Wednesday, January 7, 2009

Busy Giving Lessons I Didn't Even Notice When The Telephone Wires Went Up


Two of the older boys in my class have been working on building a city off and on now for several weeks. As soon as they entered the classroom they became very occupied with their project. I let them continue without asking them to explain what they were currently working on. During the first two hours of the morning several children came to me asking who had the tape. I gave each of them the same answer - Jack has it.

Just before I rang the bell for a group lesson, I heard the two boys discussing their method of measuring distances. Both thought that the other's counting was wrong. I stepped over to see what the concern was. It was then that I saw the carefully constructed telephone "wires" running across a long piece of cardboard which had been colored to look like a dirt and pavement covered landscape.

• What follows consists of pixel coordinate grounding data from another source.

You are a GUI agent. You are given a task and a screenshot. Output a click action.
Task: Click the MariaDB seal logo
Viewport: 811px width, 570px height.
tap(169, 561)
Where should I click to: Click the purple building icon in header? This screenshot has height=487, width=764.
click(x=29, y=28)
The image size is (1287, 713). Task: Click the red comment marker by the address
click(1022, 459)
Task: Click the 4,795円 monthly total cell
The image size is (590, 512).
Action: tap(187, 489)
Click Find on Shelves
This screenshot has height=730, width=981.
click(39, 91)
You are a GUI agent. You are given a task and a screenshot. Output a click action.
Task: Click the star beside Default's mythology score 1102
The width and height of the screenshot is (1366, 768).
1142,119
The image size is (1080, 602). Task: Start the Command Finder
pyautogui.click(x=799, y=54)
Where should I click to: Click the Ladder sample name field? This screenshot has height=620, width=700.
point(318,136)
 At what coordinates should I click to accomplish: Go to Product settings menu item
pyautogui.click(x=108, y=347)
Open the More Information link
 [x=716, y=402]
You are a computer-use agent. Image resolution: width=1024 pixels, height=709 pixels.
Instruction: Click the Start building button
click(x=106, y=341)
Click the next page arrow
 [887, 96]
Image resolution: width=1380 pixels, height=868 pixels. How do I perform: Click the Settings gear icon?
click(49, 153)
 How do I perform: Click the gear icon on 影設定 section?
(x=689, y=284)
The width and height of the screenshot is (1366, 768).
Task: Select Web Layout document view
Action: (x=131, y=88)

One of the boys was counting too quickly and was making an error in his total. What they were counting was the length of the cardboard as they wanted to divide it by the number of "poles" to see if they were equally spaced in their placement. One of the "poles" was leaning in at one end and they felt this was caused by wrong placement. That it was either placed too far away from the last one or too close. I watched as one of them measured the distance again. Their measuring instrument was a coffee stir stick. Several of these had been used for the "poles." Finally, their two totals matched. The board was 5 1/2 stir sticks long. They adjusted the placement of one of the poles and seemed satisfied. The distance between each seemed almost perfect.

Next I asked how they had made the holes for the "poles" as they were so perfectly round. "We used a push pin from the continent work," Dylan answered. The "wire" was made from tape.




I was very impressed. Shortly after I took a few photos they dismantled the construction. I had not asked them to. They were simply done. I mentioned the dismantling to Patti who wisely answered, "It's about process not product."

I was glad I took the photos.

7 comments:

Packer Family said...

Wow! Kids are so amazing!

Montessori Mama said...

I love your blog and just nominated you for an award!
PEACE to you and yours in 2009
Jennifer aka Montessori Mama

Susan Y. Dyer said...

Wow...thank you Montessori Mama. I love your blog too.


Susan Dyer

NJ Tracy Jean said...

My biggest thrill at school is when they come up with these wonderful "projects" all on their own. Makes my heart sing!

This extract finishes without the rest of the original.